While it's common to think of the solar system's planets moving in circles, orbits are actually ellipses -- oval rather than perfectly round. If they were circles, the sun would be at the exact center of the orbit. That's not true for ellipses, though for most of the planets, it's pretty close. The orbit is the result of two competing forces, the straight-line motion of the planet through space pushing against the sun's gravity.

German astronomer and mathematician Johannes Kepler crafted laws to describe the motion of planets in orbit. Most of his laws -- for example that planets move fastest in the part of their orbit closest to the sun -- were based on observation. Isaac Newton later developed three laws of motion and showed that by applying math to them, he could develop all of Kepler's laws in theory, as well as by observing the planets' movements.

Planetary orbits and rotation were the result of the solar system's creation. The sun and planets were born from the collapse of an interstellar gas cloud. When the vast cloud shrank and solidified, it did so with enough force that it put the bodies of the solar system in motion. Cornell University says online that a cloud that didn't have enough energy would create a single rotating star, with no planets around it.

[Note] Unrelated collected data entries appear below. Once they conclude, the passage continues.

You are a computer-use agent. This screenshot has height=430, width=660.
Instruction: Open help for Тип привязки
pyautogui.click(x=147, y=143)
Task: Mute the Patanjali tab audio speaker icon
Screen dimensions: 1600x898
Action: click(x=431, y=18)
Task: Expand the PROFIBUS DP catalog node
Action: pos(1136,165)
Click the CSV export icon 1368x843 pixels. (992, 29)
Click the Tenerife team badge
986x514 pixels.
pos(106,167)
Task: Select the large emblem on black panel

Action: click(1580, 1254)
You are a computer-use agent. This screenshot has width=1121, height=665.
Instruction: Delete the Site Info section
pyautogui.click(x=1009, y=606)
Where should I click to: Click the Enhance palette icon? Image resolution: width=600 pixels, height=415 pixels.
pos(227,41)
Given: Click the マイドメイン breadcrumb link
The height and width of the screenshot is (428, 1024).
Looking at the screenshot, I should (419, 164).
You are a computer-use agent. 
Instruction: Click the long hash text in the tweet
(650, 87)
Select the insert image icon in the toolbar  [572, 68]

Just as planets orbit around the sun, they rotate around their axis, a line running through the center of the planet. Where orbital movement is restrained by gravity, rotation is limited by the tendency of bodies to hold together. If a planet rotated fast enough, it wouldn't be a planet because the speed with which it spins would break it apart. The Earth's axis of rotation is angled roughly 23.5 degrees from its orbital plane. This difference is what causes the seasons rather than an even climate year-round.